Physics 250: Weak LensingMW 2:10-3:30pm in Physics 525
Instructor: David Wittman
High-redshift cluster of galaxies discovered
through its gravitational effects alone.
Objective: Gravitational lensing is the most direct method of
observing dark matter, and it is "weak" for all but the densest lines
of sight in the universe (~1 gm cm-2). We will get
familiar with the methods of this new and rapidly developing field,
and look at the results with an eye to the larger context of
observational cosmology. If time permits, at the end of the quarter we may
take a look at strong lensing as well.|
Reading: You will save money because there is no textbook for this exciting new subject! Instead we will read accessible review articles and look at some recent papers with the latest developments in the field. There is a bibliography at the bottom of this page.

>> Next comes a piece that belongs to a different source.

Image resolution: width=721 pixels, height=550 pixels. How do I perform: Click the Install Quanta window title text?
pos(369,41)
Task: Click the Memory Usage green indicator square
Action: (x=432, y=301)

Format: This will be a small class and highly interactive. Some class time will be devoted to cooperative group problem-solving. Reading assignments must be done before class so that you are ready to discuss them in class. Homework assignments may include researching open-ended questions and presenting the results to the class.
Project: We will write the (currently nonexistent) Wikipedia article on weak lensing. Students are responsible for dividing the work and managing the project, subject to my review. Details will be announced soon. Because Wikipedia is at a somewhat lower level than a graduate course, each student will also make a more detailed presentation on his/her topic in the last week of class.
Grading: 60% homework and 40% project (including final presentation). There will be no exams.
Gravitational Lenses, by Schneider, Ehlers, and Falco. There is almost nothing about weak lensing in this book, but it remains almost the only book-length introduction to lensing. On reserve in the library.
Gravitational Lensing:An Astrophysical Tool This little book is a set of five review papers as of 2003. Not held by the library, but you can get links to the chapters on ADS. Note: The chapters titled Quasar Lensing and Gravitational Optics Studies of Dark Matter Halos could be better titled Strong Lensing/Intro to Lensing and Galaxy-Galaxy Lensing respectively.
Gravitational Lensing: Strong, Weak and Micro: Saas-Fee Advanced Course 33 On reserve in the library.
Extragalactic Astronomy and Cosmology: An Introduction This will be a good reference for students who do not come from an astronomy background. For any topic in this huge field, you can get a brief summary at the level of an advanced undergraduate from this book. On reserve in the library.
This book has a chapter on lensing by Bartelmann, but I have not seen it.
Narayan and Bartelmann 1996. This review is quite old, but it remains the best short introduction to the basics (of all lensing, not just weak).
Mellier 1999: Probing the Universe with Weak Lensing. A good all-around review, if a bit dated.
Bartelmann and Schneider 2001 All about weak lensing, heavy on the theory.
Wittman 2002 All about weak lensing, heavy on the observational aspects.
KSB: the seminal paper.
Bernstein and Jarvis 2002: representative of newer approaches.
Heymans et al (STEP 1): comparison of blind analyses by different groups.
Massey et al (STEP 2): blind analyses of more detailed simulations.
Miller et al: new method, Bayesian shape measurement.
GREAT08 Handbook: blind analysis challenge to the larger statistics community.
Clusters of Galaxies
Background reading about clusters in general
Online review by Biviano (2000): This is an extensive historical review of clusters as astrophysical laboratories. The HTML version pointed to here allows you to jump around easily. If you'd like a printable version, it is also available on the preprint archive. The history is fascinating at times (e.g., Zwicky's obituary in 1974 did not even mention his discovery of dark matter because it was not widely accepted at the time), but the review is too historical at times, if you are simply trying to learn about clusters. It also does not zoom out to include clusters as probes of cosmology. Still, I would recommend reading Section 4 at least.
1996 review by N. Bahcall: This review is older, but is straightforward physics without the historical development. It does discuss clusters as part of cosmology, but overall it reads a bit like a laundry list of cluster results, without much engaging discussion. Still, a good resource for quickly looking up anything to do with clusters.
Diaferio et al 2008: I settled on this as the required reading because it gives a lot of physical and cosmological context, is up to date, and is not too long. Its shortcoming is that it is not very long. By covering a lot of ground, it skips lightly over many areas. For instance, it has just one paragraph about lensing.
Additional papers mentioned in class: Hoekstra 2007 (lensing/X-ray relations); Kaiser & Squires 1993, Squires & Kaiser 1996, and Starck et al 2005 (making maps); Wittman et al 2006, Gavazzi & Soucail 2007, and others listed in my slides (shear selection).
Limousin et al 2007 contains, in the first two sections, a nice summary of the field. Consult references therein if you wish to dig deeper.
Hoekstra & Jain 2008: good up-to-date summary. Focuses on cosmic shear in sections 3-5, but you may find other sections useful as well.
Handy "cheat sheets":
Keeton's catalog of mass profiles.
Hogg's summary of distance measures in cosmology. For a deeper understanding, consult a cosmology textbook such as Peebles or Dodelson.